▶ [REQUIRED ACTION] Below this line are records; write out exactly the lines from the one containing "1067x582 pixels." through the one containing "Open the Learn about timing link", with the pictures left out.

Stored records:

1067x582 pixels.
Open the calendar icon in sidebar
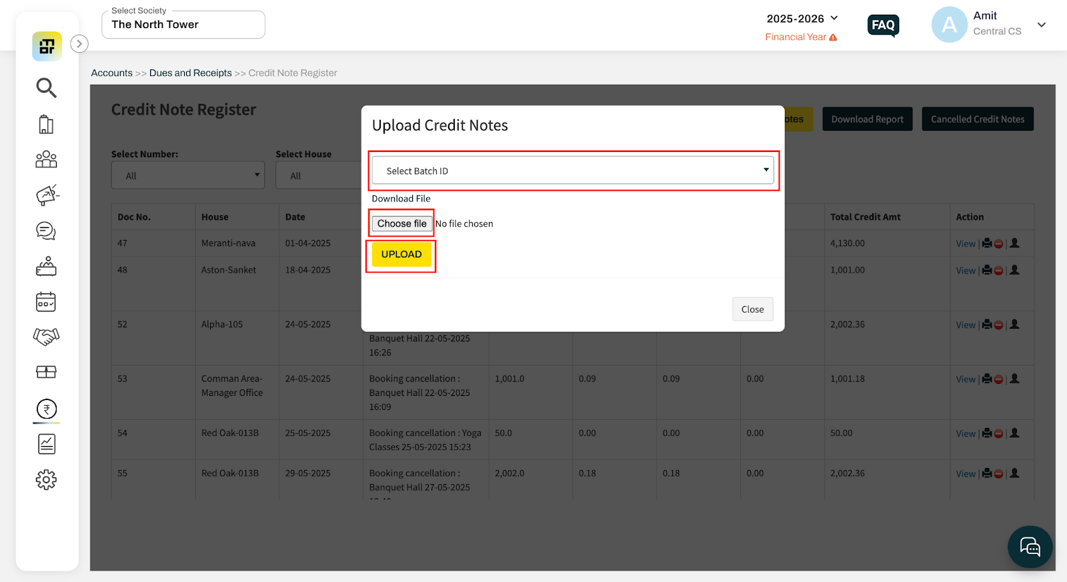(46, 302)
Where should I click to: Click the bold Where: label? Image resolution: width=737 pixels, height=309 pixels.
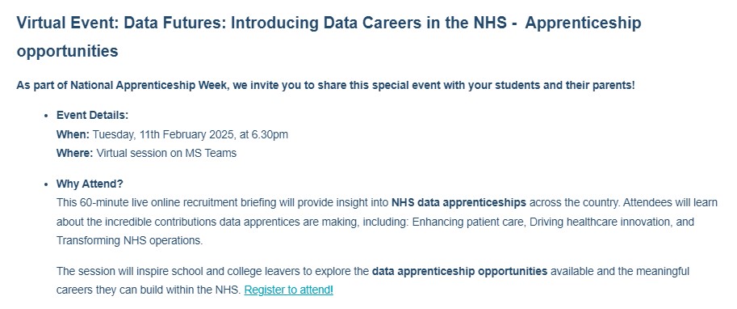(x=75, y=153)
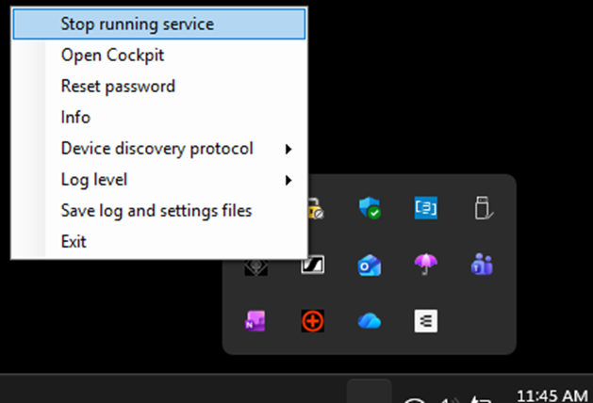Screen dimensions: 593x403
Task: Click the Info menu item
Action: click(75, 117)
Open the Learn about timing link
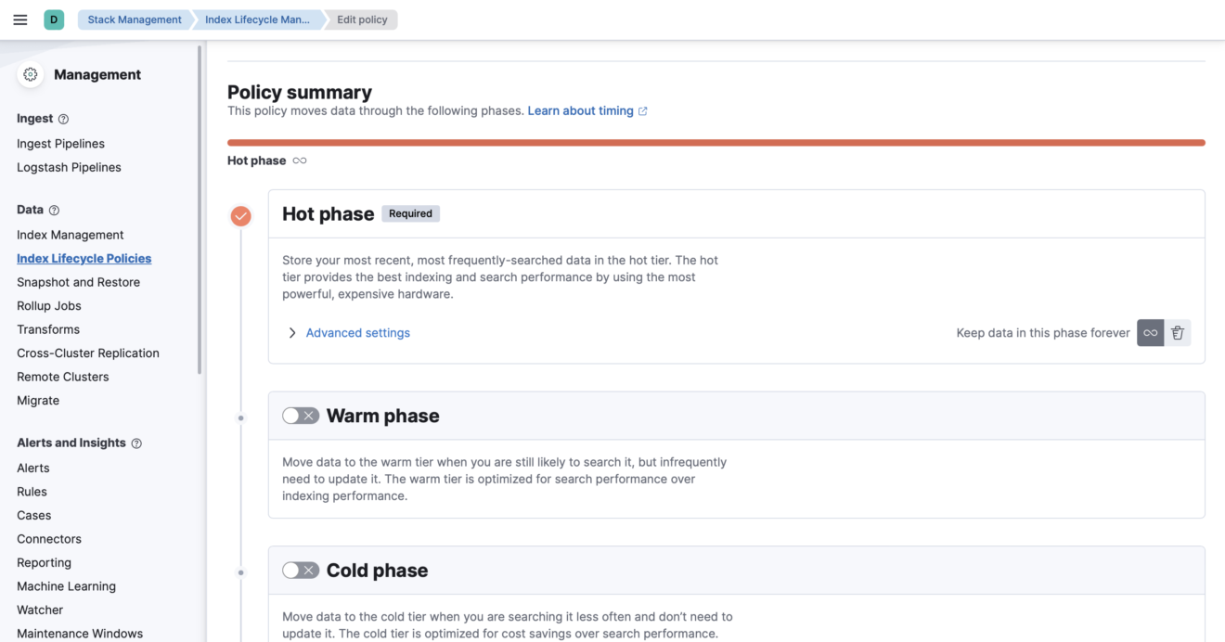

==

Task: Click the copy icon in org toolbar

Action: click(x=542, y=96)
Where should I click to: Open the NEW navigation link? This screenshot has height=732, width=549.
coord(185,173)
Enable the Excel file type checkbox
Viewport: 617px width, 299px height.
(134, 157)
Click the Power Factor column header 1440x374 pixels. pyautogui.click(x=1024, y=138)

==

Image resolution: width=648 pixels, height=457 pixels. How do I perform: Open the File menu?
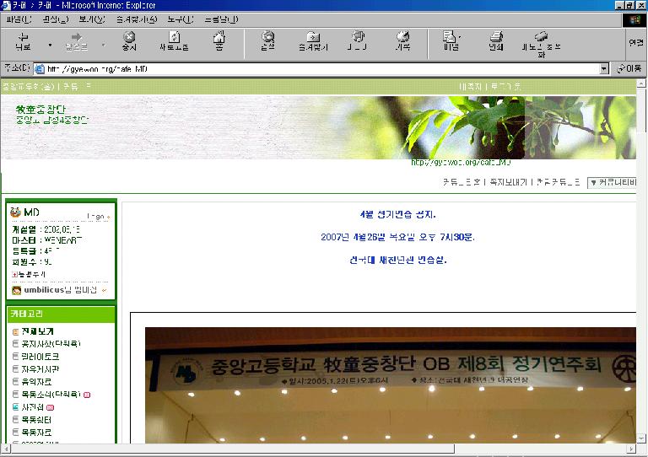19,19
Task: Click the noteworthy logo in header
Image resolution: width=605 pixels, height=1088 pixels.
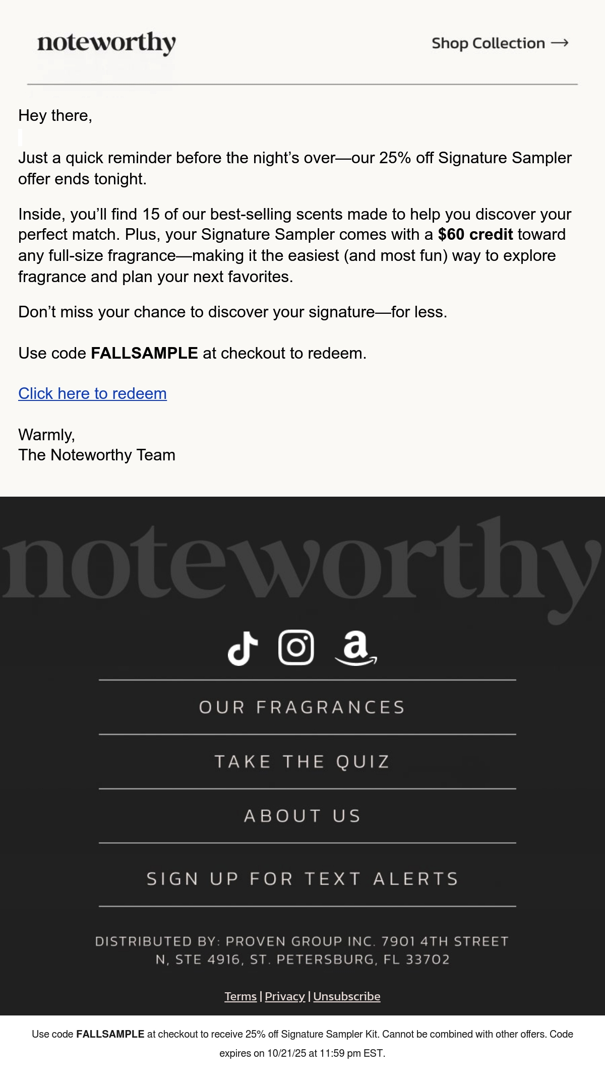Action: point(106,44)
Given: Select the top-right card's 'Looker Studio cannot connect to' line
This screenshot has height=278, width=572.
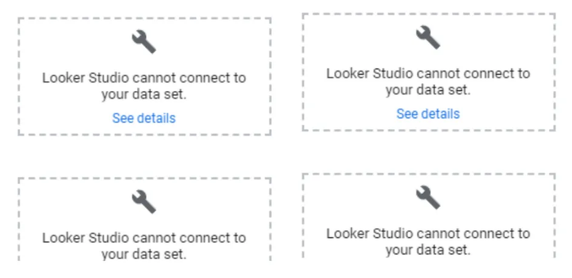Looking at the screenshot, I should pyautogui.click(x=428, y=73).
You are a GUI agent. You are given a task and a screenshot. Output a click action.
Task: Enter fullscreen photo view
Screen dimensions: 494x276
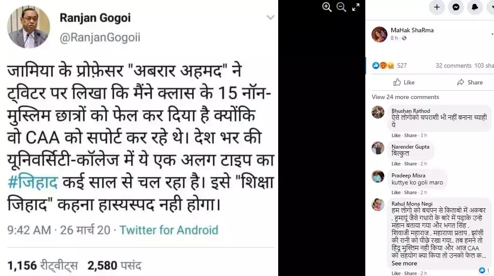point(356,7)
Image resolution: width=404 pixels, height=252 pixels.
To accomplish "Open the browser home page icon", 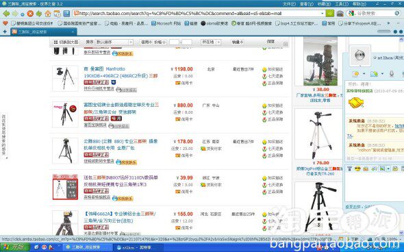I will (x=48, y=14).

▶ [RESULT OF THE EXERCISE]
1067x582 pixels.
Open the calendar icon in sidebar
(46, 302)
Where should I click to: Click the bold Where: label? Image resolution: width=737 pixels, height=309 pixels.
(x=75, y=153)
Screen dimensions: 593x403
Task: Click the Info menu item
Action: click(75, 117)
Open the Learn about timing link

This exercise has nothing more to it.